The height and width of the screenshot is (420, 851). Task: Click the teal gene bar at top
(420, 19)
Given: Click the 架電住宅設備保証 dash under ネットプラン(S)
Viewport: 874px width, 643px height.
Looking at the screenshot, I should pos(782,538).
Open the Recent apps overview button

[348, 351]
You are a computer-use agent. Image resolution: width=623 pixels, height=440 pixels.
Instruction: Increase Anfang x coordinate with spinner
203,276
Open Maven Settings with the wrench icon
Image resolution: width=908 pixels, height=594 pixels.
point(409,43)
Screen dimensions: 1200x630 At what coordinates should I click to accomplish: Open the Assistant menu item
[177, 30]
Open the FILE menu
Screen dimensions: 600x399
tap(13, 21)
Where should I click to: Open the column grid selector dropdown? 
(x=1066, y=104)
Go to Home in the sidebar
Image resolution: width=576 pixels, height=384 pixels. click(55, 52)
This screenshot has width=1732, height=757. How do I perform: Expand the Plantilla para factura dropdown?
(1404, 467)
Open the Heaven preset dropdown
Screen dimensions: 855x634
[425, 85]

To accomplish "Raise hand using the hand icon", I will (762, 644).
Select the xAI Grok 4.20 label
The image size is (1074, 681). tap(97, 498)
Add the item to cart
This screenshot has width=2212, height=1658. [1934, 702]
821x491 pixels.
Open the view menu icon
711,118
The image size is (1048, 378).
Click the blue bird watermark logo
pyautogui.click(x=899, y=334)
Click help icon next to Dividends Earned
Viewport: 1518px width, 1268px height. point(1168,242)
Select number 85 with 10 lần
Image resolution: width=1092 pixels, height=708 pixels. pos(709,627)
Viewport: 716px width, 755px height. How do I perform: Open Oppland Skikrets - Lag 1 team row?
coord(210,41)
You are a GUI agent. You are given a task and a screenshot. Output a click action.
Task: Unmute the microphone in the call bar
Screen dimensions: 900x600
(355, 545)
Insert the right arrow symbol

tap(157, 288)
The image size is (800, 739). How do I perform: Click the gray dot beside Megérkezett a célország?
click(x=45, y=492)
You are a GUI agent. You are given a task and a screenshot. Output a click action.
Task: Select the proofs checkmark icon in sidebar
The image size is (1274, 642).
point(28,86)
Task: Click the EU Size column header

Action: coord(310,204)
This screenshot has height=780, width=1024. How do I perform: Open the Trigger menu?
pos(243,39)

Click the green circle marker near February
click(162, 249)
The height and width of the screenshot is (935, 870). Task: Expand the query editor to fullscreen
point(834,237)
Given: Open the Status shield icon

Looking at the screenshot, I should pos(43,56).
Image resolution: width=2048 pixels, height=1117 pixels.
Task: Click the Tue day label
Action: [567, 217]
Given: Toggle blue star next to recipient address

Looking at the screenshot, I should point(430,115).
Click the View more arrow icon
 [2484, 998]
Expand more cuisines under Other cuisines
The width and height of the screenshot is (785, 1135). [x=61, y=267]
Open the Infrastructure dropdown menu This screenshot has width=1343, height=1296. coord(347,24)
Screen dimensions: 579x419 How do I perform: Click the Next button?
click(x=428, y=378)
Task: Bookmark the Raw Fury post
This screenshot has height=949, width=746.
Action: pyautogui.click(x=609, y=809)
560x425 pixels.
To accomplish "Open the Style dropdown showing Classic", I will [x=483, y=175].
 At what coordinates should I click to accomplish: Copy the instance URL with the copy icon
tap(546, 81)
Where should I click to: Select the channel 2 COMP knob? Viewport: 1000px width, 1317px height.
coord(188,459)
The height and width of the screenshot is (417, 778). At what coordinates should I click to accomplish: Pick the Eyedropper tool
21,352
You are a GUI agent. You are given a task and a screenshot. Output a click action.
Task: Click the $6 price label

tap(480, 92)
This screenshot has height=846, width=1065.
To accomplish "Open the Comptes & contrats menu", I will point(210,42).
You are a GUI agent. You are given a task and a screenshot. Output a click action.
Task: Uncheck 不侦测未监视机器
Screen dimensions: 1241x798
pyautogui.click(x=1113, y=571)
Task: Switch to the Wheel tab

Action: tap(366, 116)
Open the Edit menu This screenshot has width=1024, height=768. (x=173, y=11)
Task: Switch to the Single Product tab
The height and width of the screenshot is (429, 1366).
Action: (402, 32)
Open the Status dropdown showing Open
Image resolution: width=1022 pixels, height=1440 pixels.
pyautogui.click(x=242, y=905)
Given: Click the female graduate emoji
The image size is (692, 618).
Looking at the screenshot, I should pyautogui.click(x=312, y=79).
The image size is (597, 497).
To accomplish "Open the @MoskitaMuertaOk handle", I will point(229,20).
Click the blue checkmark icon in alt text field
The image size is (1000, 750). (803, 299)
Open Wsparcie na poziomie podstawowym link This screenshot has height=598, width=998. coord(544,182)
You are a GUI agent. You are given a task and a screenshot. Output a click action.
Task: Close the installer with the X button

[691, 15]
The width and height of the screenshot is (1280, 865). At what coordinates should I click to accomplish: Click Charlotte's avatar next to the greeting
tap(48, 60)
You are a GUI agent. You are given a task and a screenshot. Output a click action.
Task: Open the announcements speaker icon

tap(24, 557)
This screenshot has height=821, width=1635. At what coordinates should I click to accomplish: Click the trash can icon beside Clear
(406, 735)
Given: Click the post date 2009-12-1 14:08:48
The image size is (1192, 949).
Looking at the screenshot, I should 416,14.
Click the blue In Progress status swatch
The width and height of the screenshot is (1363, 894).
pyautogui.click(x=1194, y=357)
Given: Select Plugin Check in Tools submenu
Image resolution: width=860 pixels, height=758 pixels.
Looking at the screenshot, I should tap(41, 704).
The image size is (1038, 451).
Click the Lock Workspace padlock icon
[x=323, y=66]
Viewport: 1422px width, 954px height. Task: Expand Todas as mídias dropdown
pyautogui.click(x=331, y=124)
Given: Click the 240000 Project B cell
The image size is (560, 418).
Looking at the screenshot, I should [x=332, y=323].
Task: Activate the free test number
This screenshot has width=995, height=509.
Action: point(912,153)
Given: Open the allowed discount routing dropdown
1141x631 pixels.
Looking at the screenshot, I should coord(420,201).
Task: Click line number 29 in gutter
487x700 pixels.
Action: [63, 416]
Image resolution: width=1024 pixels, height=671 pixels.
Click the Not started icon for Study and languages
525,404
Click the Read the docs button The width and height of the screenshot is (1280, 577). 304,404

What you will do: Output each line of the records above exactly.

Response area:
The height and width of the screenshot is (420, 851). Task: Click the teal gene bar at top
(420, 19)
Given: Click the 架電住宅設備保証 dash under ネットプラン(S)
Viewport: 874px width, 643px height.
Looking at the screenshot, I should pos(782,538).
Open the Recent apps overview button

[348, 351]
You are a computer-use agent. Image resolution: width=623 pixels, height=440 pixels.
Instruction: Increase Anfang x coordinate with spinner
203,276
Open Maven Settings with the wrench icon
Image resolution: width=908 pixels, height=594 pixels.
point(409,43)
Screen dimensions: 1200x630 At what coordinates should I click to accomplish: Open the Assistant menu item
[177, 30]
Open the FILE menu
Screen dimensions: 600x399
tap(13, 21)
Where should I click to: Open the column grid selector dropdown? 
(x=1066, y=104)
Go to Home in the sidebar
Image resolution: width=576 pixels, height=384 pixels. click(55, 52)
This screenshot has width=1732, height=757. How do I perform: Expand the Plantilla para factura dropdown?
(1404, 467)
Open the Heaven preset dropdown
Screen dimensions: 855x634
[425, 85]

To accomplish "Raise hand using the hand icon", I will (762, 644).
Select the xAI Grok 4.20 label
The image size is (1074, 681). tap(97, 498)
Add the item to cart
This screenshot has width=2212, height=1658. [1934, 702]
821x491 pixels.
Open the view menu icon
711,118
The image size is (1048, 378).
Click the blue bird watermark logo
pyautogui.click(x=899, y=334)
Click help icon next to Dividends Earned
Viewport: 1518px width, 1268px height. point(1168,242)
Select number 85 with 10 lần
Image resolution: width=1092 pixels, height=708 pixels. pos(709,627)
Viewport: 716px width, 755px height. How do I perform: Open Oppland Skikrets - Lag 1 team row?
coord(210,41)
You are a GUI agent. You are given a task and a screenshot. Output a click action.
Task: Unmute the microphone in the call bar
Screen dimensions: 900x600
(355, 545)
Insert the right arrow symbol

tap(157, 288)
The image size is (800, 739). How do I perform: Click the gray dot beside Megérkezett a célország?
click(x=45, y=492)
You are a GUI agent. You are given a task and a screenshot. Output a click action.
Task: Select the proofs checkmark icon in sidebar
The image size is (1274, 642).
point(28,86)
Task: Click the EU Size column header

Action: coord(310,204)
This screenshot has height=780, width=1024. How do I perform: Open the Trigger menu?
pos(243,39)

Click the green circle marker near February
click(162, 249)
The height and width of the screenshot is (935, 870). Task: Expand the query editor to fullscreen
point(834,237)
Given: Open the Status shield icon

Looking at the screenshot, I should pos(43,56).
Image resolution: width=2048 pixels, height=1117 pixels.
Task: Click the Tue day label
Action: [567, 217]
Given: Toggle blue star next to recipient address

Looking at the screenshot, I should point(430,115).
Click the View more arrow icon
 [2484, 998]
Expand more cuisines under Other cuisines
The width and height of the screenshot is (785, 1135). [x=61, y=267]
Open the Infrastructure dropdown menu This screenshot has width=1343, height=1296. coord(347,24)
Screen dimensions: 579x419 How do I perform: Click the Next button?
click(x=428, y=378)
Task: Bookmark the Raw Fury post
This screenshot has height=949, width=746.
Action: pyautogui.click(x=609, y=809)
560x425 pixels.
To accomplish "Open the Style dropdown showing Classic", I will [x=483, y=175].
 At what coordinates should I click to accomplish: Copy the instance URL with the copy icon
tap(546, 81)
Where should I click to: Select the channel 2 COMP knob? Viewport: 1000px width, 1317px height.
coord(188,459)
The height and width of the screenshot is (417, 778). At what coordinates should I click to accomplish: Pick the Eyedropper tool
21,352
You are a GUI agent. You are given a task and a screenshot. Output a click action.
Task: Click the $6 price label

tap(480, 92)
This screenshot has height=846, width=1065.
To accomplish "Open the Comptes & contrats menu", I will point(210,42).
You are a GUI agent. You are given a task and a screenshot. Output a click action.
Task: Uncheck 不侦测未监视机器
Screen dimensions: 1241x798
pyautogui.click(x=1113, y=571)
Task: Switch to the Wheel tab

Action: tap(366, 116)
Open the Edit menu This screenshot has width=1024, height=768. (x=173, y=11)
Task: Switch to the Single Product tab
The height and width of the screenshot is (429, 1366).
Action: (402, 32)
Open the Status dropdown showing Open
Image resolution: width=1022 pixels, height=1440 pixels.
pyautogui.click(x=242, y=905)
Given: Click the female graduate emoji
The image size is (692, 618).
Looking at the screenshot, I should pyautogui.click(x=312, y=79).
The image size is (597, 497).
To accomplish "Open the @MoskitaMuertaOk handle", I will point(229,20).
Click the blue checkmark icon in alt text field
The image size is (1000, 750). (803, 299)
Open Wsparcie na poziomie podstawowym link This screenshot has height=598, width=998. coord(544,182)
You are a GUI agent. You are given a task and a screenshot. Output a click action.
Task: Close the installer with the X button

[691, 15]
The width and height of the screenshot is (1280, 865). At what coordinates should I click to accomplish: Click Charlotte's avatar next to the greeting
tap(48, 60)
You are a GUI agent. You are given a task and a screenshot. Output a click action.
Task: Open the announcements speaker icon

tap(24, 557)
This screenshot has height=821, width=1635. At what coordinates should I click to accomplish: Click the trash can icon beside Clear
(406, 735)
Given: Click the post date 2009-12-1 14:08:48
The image size is (1192, 949).
Looking at the screenshot, I should 416,14.
Click the blue In Progress status swatch
The width and height of the screenshot is (1363, 894).
pyautogui.click(x=1194, y=357)
Given: Select Plugin Check in Tools submenu
Image resolution: width=860 pixels, height=758 pixels.
Looking at the screenshot, I should tap(41, 704).
The image size is (1038, 451).
Click the Lock Workspace padlock icon
[x=323, y=66]
Viewport: 1422px width, 954px height. Task: Expand Todas as mídias dropdown
pyautogui.click(x=331, y=124)
Given: Click the 240000 Project B cell
The image size is (560, 418).
Looking at the screenshot, I should [x=332, y=323].
Task: Activate the free test number
This screenshot has width=995, height=509.
Action: point(912,153)
Given: Open the allowed discount routing dropdown
1141x631 pixels.
Looking at the screenshot, I should coord(420,201).
Task: Click line number 29 in gutter
487x700 pixels.
Action: [63, 416]
Image resolution: width=1024 pixels, height=671 pixels.
Click the Not started icon for Study and languages
525,404
Click the Read the docs button The width and height of the screenshot is (1280, 577). 304,404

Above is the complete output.